Les Anges et la Résurrection

Et l’Ange du Seigneur des­cen­dit du ciel et s’ap­pro­chant il ren­ver­sa la pierre.

« Voilà un signe écla­tant que la misé­ri­corde de Dieu nous est ouverte par la résur­rec­tion du Fils de Dieu : les ver­tus célestes sont à notre service. » 

Saint Hilaire

Aucun être mor­tel n’as­sis­ta au fait de la Résurrection : Jésus-​Christ en res­sus­ci­tant reve­nait, non à sa place au milieu des hommes, mais dans un monde supé­rieur. Toutefois il fal­lait que sa Résurrection fût annon­cée, et il conve­nait qu’elle le fût par les Anges ; car il appar­tient aux Anges de nous dire ce qui se passe dans les sphères supérieures.

« Les Anges, dit St Jérôme, étaient au ser­vice de Jésus-​Christ depuis le com­men­ce­ment, attes­tant ain­si sa divi­ni­té. Gabriel était venu annon­cer à Marie l’Incarnation du Verbe : il était venu révé­ler à Joseph le secret de Dieu ; il avait annon­cé aux ber­gers la bonne nou­velle ; puis le chœur des Anges avait fait entendre l’hymne Gloire à Dieu. Quand Jésus avait subi sa ten­ta­tion au désert et rem­por­té sa vic­toire sur le démon, les Anges s’é­taient empres­sés à venir le ser­vir.
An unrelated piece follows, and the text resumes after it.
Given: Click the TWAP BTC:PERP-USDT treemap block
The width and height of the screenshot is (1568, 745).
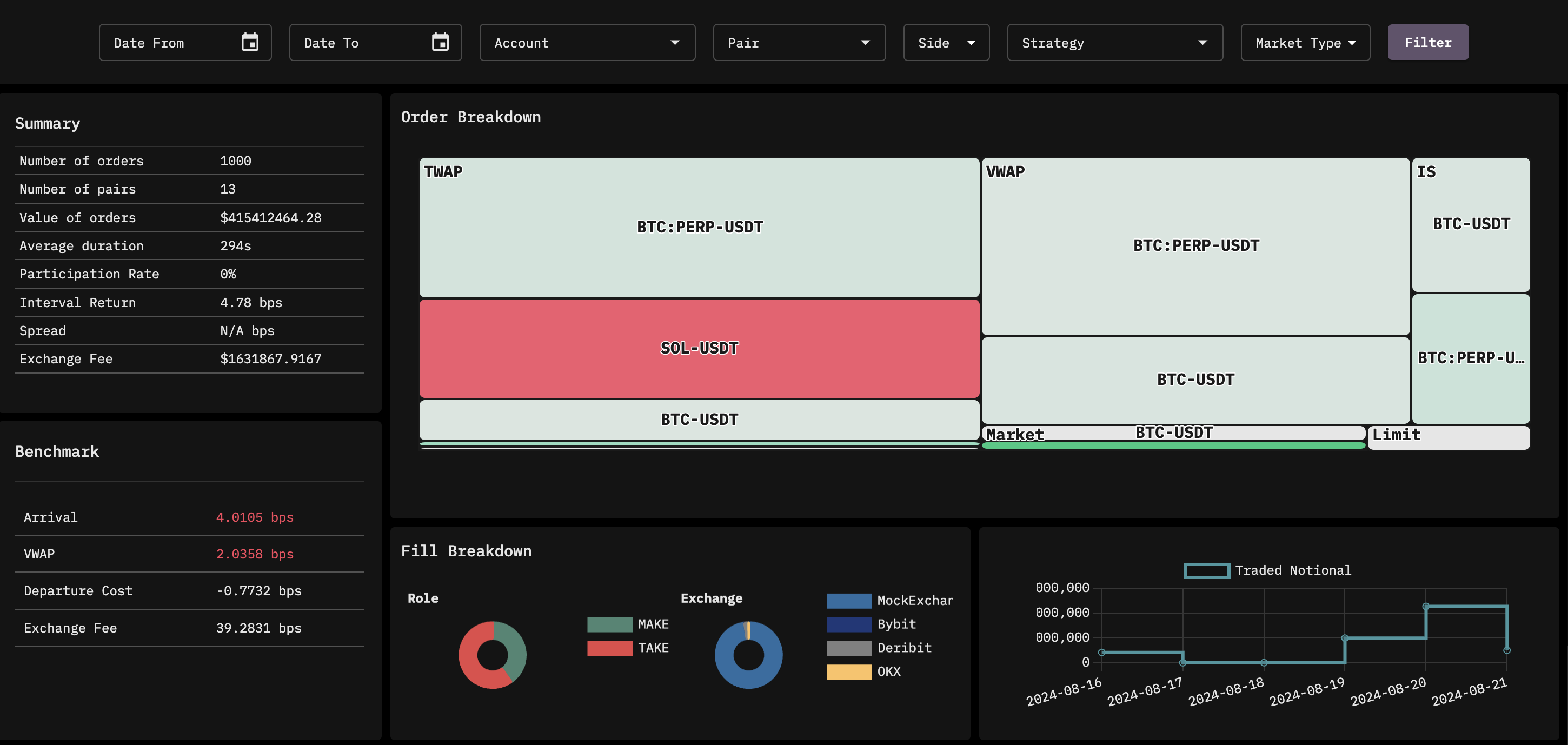Looking at the screenshot, I should [699, 228].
Et main­te­nant qu’il est res­sus­ci­té, un Ange est à son tom­beau, et la splen­deur de son vête­ment dit la gloire de celui qui triomphe. »

C’est le sen­ti­ment com­mun des Pères, nous dit le P. Thiriet[1], que Jésus-​Christ sor­tit du tom­beau avant que la pierre fût ren­ver­sée, qu’il tra­ver­sa les parois du tom­beau comme il sor­tit du sein de la Vierge Marie, « et qu’il fit ren­ver­ser la pierre uni­que­ment pour mani­fes­ter sa résur­rec­tion. » « Ne croyez pas, dit St Jérôme, que l’Ange soit venu pour ouvrir à Jésus-​Christ la porte de son tom­beau et l’ai­der à en sor­tir ; l’Ange ne vint qu’a­près la Résurrection, au moment mar­qué par Jésus-​Christ ; il fut envoyé pour rendre public ce qui s’é­tait fait dans le secret, et pour faire voir, en ôtant la pierre et en se tenant assis auprès du tom­beau vide, que Jésus-​Christ n’y était plus ».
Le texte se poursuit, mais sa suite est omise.